OmniDiagram: Advancing Unified Diagram Code Generation via Visual Interrogation Reward
Summary: arXiv:2604.05514v1 Announce Type: new
Abstract
The paradigm of programmable diagram generation is evolving rapidly, playing a crucial role in structured visualization. However, most existing studies are confined to a narrow range of task formulations and language support, constraining their applicability to diverse diagram types. In this work, we propose OmniDiagram, a unified framework that incorporates diverse diagram code languages and task definitions.
Introduction
The ability to generate diagrams programmatically is becoming increasingly important in various fields, from education to data science.

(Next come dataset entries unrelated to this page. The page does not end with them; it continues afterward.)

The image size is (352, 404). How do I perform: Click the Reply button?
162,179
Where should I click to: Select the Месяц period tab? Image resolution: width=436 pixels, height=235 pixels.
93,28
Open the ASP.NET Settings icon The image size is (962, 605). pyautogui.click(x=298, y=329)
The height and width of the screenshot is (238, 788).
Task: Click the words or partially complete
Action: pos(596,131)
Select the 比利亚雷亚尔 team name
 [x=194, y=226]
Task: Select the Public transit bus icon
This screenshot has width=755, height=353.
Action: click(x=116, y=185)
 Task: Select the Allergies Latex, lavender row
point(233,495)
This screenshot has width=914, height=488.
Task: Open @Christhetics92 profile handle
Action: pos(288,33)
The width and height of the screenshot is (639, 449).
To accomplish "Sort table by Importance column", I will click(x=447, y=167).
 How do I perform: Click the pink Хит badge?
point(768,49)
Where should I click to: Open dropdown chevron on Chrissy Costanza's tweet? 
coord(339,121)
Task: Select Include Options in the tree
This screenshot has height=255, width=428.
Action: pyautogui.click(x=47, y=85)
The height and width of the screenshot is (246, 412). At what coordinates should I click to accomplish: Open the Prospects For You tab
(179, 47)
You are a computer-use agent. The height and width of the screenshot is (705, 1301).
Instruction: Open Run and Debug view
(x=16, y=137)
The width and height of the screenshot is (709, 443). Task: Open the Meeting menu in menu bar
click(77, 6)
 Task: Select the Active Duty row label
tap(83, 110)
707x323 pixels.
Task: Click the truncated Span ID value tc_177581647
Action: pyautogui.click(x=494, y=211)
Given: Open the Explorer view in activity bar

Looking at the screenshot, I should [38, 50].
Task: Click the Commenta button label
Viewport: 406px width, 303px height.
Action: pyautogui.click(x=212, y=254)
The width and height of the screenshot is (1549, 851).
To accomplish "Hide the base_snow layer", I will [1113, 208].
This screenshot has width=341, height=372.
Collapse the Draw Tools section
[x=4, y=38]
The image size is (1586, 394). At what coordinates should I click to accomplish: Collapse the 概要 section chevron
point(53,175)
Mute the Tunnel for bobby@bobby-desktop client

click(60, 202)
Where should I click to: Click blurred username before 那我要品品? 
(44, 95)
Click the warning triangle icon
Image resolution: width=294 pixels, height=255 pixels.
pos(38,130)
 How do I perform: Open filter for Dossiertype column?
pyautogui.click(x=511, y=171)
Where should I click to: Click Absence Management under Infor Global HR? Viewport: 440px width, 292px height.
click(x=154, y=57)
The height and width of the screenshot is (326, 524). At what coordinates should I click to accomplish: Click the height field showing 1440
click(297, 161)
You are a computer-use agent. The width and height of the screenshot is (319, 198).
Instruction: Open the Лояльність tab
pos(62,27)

Despite the advancements, the current methodologies have notable limitations, primarily due to their restrictive focus on specific types of diagrams and coding languages. OmniDiagram aims to overcome these challenges by providing a versatile solution that caters to a wider array of diagrammatic needs.
Visual Interrogation Verifies All (Viva)
To address the challenge of aligning code logic with visual fidelity in Reinforcement Learning (RL), we introduce a novel visual feedback strategy named Visual Interrogation Verifies All (Viva). This innovative approach diverges from traditional methods that rely on brittle syntax-based rules or pixel-level matching. Instead, Viva rewards the visual structure of rendered diagrams through a generative approach.
- Active Visual Inquiries: Viva actively generates targeted visual inquiries to scrutinize the visual fidelity of diagrams.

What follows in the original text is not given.